I live in Kolkata. I recall a time when everything would shut down in the afternoon. People would not venture outside, and shops would down their shutters.

Then it all changed. We moved to the 24/7 economy. Only lazy old people slept in the afternoons, or so we were told. 

But have we made a mistake by doing away with the afternoon nap? 

An afternoon nap, often dismissed as a luxury or a habit for the very young and elderly, is increasingly recognised as a beneficial practice for individuals of all ages.

Taking a short nap during the day can significantly enhance mental alertness, boost productivity, and improve overall health. 

One of the primary reasons to take an afternoon nap is to combat the natural dip in alertness that occurs in the early to mid-afternoon.

This period, often referred to as the post-lunch dip, is characterised by a decline in energy and cognitive performance.

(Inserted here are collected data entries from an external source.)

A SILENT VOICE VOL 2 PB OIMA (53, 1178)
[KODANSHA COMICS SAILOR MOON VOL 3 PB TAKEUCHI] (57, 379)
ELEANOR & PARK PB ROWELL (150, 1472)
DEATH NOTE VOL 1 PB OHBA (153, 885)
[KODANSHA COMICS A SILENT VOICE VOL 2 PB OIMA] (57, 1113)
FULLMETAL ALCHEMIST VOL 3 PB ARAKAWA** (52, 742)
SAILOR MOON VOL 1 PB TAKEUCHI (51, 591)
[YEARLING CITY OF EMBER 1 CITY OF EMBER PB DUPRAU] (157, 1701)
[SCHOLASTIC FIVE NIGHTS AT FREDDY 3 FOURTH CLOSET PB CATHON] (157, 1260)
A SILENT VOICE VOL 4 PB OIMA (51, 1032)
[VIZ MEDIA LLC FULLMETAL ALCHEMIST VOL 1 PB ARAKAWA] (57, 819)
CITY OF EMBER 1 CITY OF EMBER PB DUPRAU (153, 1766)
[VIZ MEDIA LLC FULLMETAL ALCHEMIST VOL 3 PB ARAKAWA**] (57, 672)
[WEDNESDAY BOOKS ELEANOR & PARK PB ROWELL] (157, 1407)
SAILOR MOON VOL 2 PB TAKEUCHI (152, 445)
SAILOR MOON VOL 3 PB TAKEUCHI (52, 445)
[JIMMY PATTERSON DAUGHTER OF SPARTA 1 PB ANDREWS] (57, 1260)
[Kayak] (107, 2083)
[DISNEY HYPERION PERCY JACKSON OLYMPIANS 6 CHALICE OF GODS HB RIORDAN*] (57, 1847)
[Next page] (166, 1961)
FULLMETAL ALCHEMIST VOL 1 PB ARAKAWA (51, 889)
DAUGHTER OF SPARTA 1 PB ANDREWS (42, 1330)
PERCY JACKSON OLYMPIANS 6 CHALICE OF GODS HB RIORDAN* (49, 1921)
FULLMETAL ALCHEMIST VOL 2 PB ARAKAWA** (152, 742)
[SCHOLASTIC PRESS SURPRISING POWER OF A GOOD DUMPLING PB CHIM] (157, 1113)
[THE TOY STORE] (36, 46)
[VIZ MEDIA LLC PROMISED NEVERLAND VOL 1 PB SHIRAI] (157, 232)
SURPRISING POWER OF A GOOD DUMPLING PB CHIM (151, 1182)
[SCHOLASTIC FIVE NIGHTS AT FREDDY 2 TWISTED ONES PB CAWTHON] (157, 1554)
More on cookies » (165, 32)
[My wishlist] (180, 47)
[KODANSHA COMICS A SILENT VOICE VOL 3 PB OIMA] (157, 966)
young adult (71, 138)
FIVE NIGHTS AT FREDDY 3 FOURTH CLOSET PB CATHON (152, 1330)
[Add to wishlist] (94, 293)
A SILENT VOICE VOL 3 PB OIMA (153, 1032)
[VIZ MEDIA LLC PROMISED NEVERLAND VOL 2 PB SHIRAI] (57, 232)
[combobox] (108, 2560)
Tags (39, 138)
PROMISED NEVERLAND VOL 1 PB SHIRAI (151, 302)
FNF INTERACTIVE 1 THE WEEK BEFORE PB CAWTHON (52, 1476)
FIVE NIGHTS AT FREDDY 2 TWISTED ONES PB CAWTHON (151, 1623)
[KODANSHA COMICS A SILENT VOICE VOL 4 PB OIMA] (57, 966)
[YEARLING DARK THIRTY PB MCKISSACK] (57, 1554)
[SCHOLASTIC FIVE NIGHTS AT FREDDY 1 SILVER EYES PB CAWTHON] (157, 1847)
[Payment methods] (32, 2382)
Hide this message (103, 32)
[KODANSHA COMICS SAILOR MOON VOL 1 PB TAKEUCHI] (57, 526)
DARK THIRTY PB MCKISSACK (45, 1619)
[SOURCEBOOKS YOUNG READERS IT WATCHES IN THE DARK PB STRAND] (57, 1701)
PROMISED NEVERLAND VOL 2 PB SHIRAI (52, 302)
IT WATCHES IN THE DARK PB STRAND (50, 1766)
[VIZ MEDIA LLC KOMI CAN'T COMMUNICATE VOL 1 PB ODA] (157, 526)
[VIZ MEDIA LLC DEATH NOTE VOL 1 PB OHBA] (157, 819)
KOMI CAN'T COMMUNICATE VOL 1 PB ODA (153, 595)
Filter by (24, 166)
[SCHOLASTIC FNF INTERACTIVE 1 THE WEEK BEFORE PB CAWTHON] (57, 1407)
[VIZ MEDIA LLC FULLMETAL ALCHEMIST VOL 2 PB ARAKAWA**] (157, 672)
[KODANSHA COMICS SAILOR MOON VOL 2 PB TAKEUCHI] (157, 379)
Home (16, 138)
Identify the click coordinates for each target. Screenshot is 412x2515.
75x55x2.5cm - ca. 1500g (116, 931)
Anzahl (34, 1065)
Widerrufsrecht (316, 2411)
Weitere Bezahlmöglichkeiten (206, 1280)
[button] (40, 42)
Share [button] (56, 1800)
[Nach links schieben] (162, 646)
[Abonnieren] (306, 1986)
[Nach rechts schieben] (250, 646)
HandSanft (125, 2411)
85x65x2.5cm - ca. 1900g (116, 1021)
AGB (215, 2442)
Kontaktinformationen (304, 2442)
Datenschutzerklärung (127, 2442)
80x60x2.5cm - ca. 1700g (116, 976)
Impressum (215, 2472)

A short nap can effectively counteract this slump, providing a mental and physical rejuvenation that helps sustain productivity for the rest of the day.

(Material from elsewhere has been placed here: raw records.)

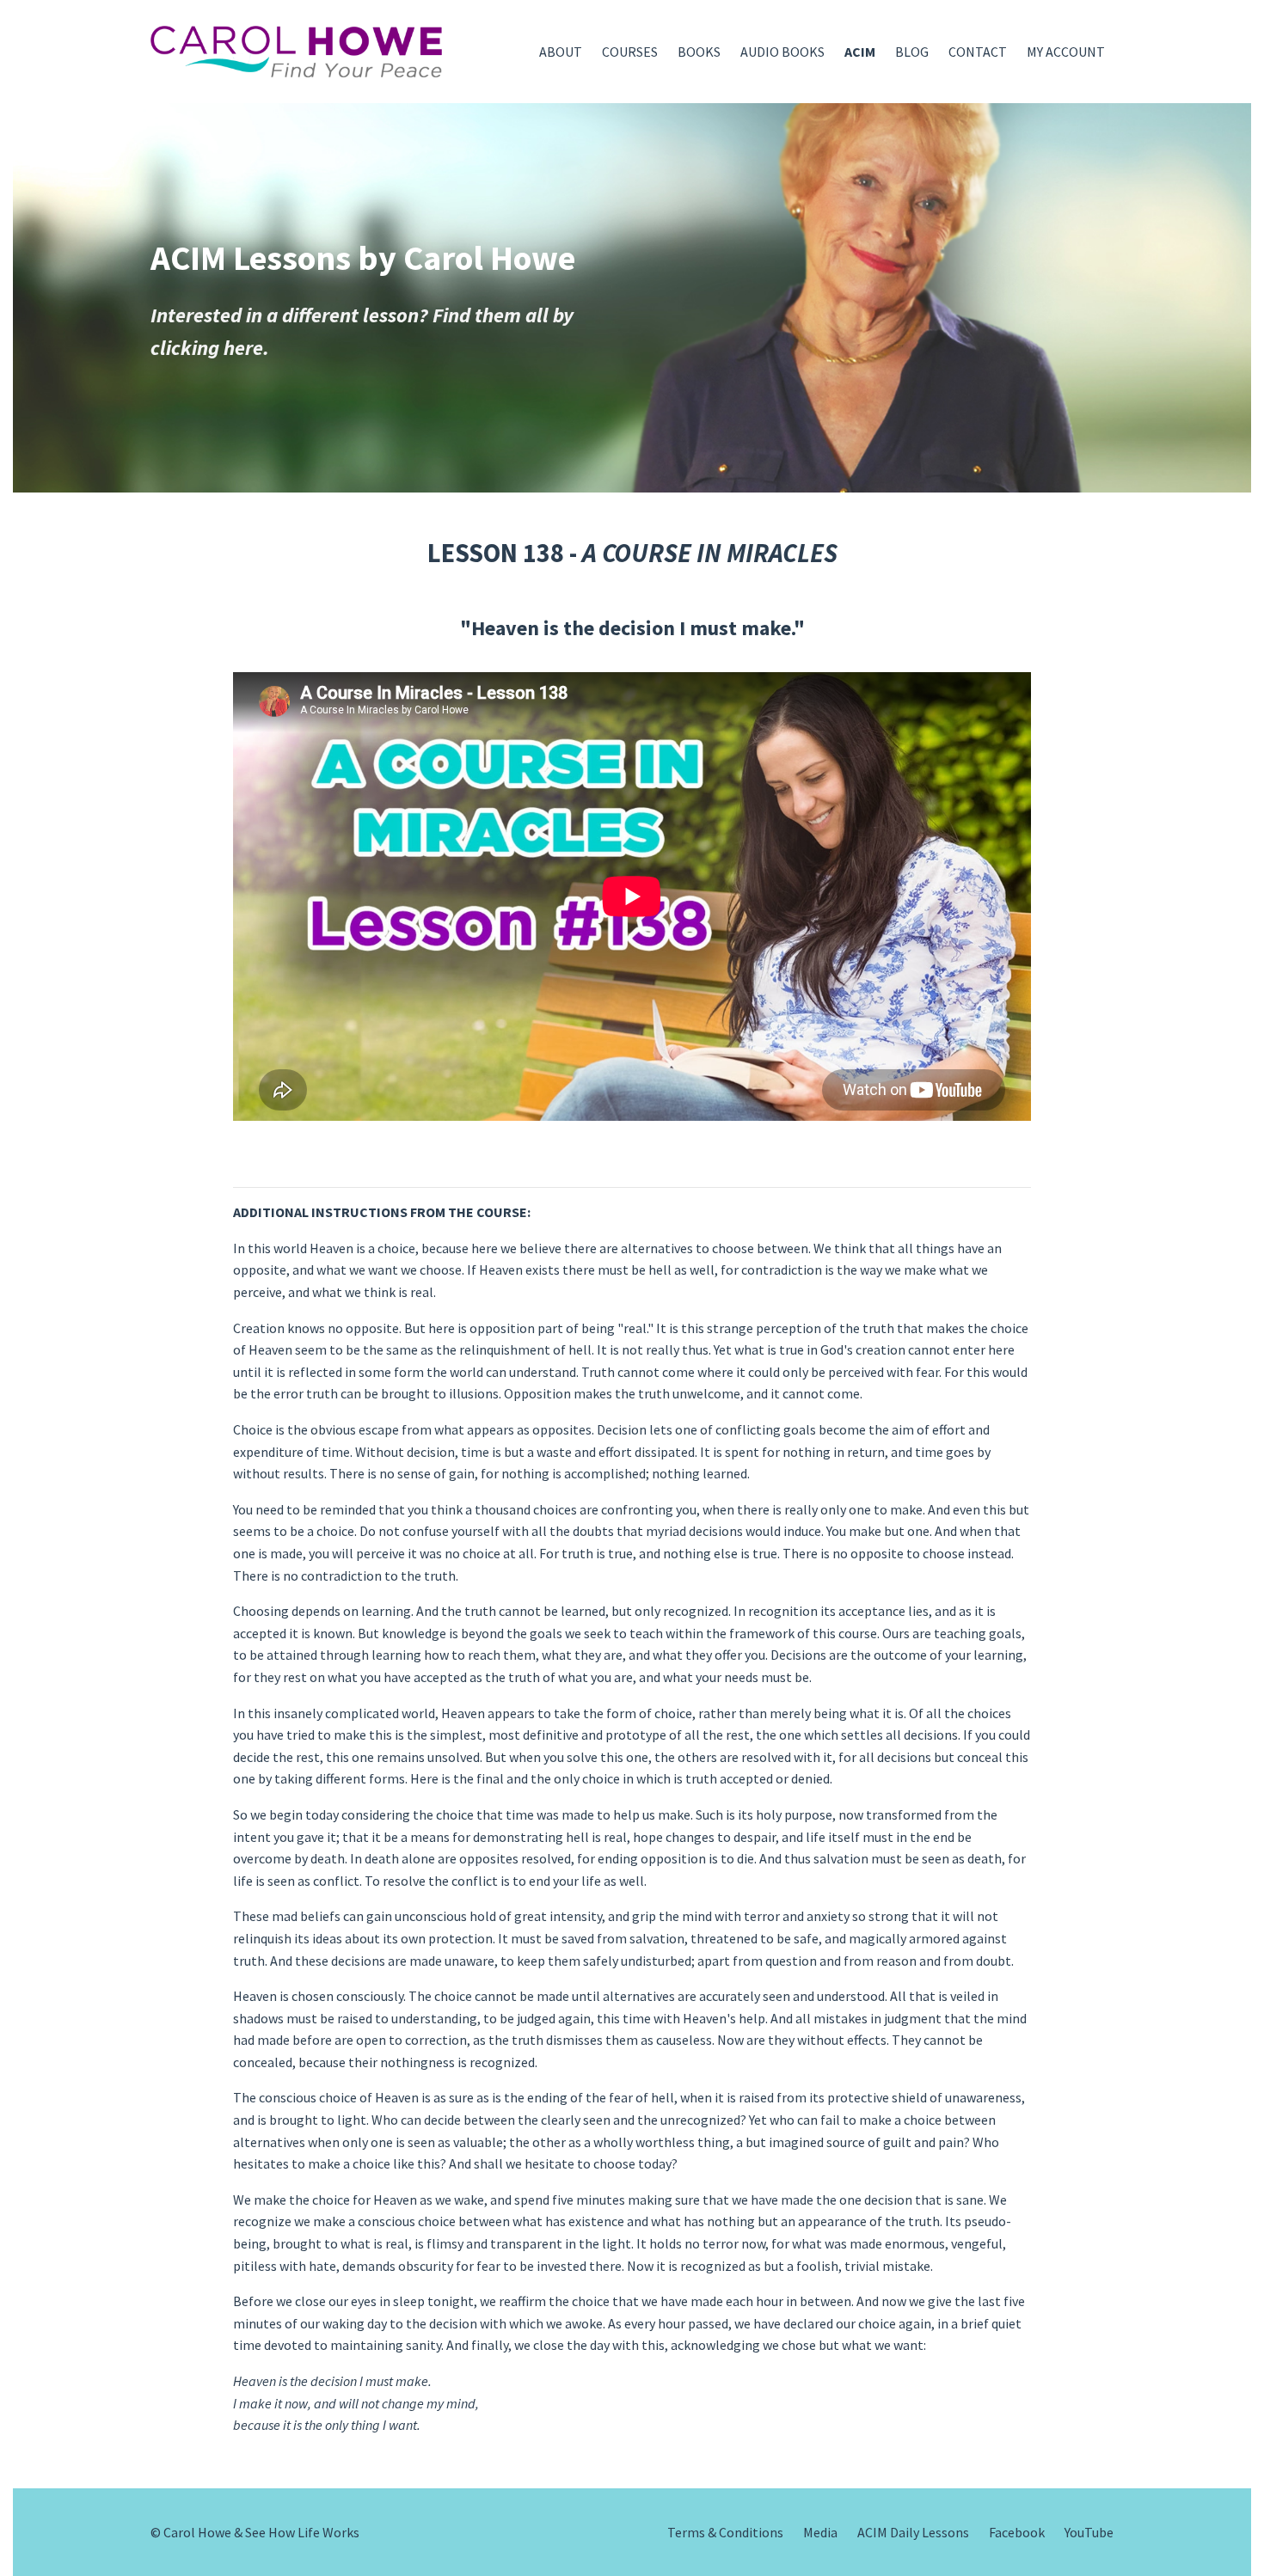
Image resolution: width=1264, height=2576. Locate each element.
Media (820, 2532)
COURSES (630, 51)
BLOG (912, 51)
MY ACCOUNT (1066, 51)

Research has shown that even a brief nap of 10 to 20 minutes can significantly enhance cognitive functions such as memory, concentration, and creativity.

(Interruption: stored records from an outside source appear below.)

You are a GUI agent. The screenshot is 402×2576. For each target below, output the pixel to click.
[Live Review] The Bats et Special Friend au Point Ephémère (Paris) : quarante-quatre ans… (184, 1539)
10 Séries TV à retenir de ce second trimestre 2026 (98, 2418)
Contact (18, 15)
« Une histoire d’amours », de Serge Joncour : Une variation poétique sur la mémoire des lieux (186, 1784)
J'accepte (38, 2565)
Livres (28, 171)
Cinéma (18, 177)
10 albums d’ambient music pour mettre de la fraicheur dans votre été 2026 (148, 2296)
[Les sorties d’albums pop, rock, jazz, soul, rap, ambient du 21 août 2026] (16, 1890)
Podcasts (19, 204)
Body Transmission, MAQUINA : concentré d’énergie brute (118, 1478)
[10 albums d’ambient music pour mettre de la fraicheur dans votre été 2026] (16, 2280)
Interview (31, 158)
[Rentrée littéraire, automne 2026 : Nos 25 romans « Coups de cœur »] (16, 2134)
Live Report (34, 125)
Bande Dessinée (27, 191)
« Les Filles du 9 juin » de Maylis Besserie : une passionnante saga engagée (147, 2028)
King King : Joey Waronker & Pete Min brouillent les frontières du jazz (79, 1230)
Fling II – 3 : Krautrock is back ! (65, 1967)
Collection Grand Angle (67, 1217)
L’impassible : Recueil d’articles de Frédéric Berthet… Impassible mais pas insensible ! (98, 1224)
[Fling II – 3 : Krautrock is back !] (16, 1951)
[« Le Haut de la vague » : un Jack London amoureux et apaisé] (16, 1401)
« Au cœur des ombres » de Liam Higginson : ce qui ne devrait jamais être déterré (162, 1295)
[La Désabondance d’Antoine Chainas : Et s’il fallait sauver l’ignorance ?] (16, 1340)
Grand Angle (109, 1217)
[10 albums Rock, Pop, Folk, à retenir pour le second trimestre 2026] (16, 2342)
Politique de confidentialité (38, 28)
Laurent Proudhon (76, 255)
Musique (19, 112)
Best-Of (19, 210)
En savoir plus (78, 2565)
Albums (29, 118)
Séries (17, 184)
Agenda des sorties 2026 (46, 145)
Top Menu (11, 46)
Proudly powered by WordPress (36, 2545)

The ideal length of an afternoon nap depends on the desired benefits and the amount of time available.

A 10- to 20-minute nap, commonly known as a power nap, is ideal for a quick recharge.

This short duration prevents the sleeper from entering deep sleep, thus avoiding grogginess upon waking and providing an immediate boost in alertness and mood.

The ideal cycle is a 60-90 minute nap that allows for a complete sleep cycle, including REM sleep, which enhances creativity, procedural memory, and emotional resilience.

Strangely, that is exactly what people in Kolkata were doing. Sleeping for one sleep cycle, then waking up and going back to work.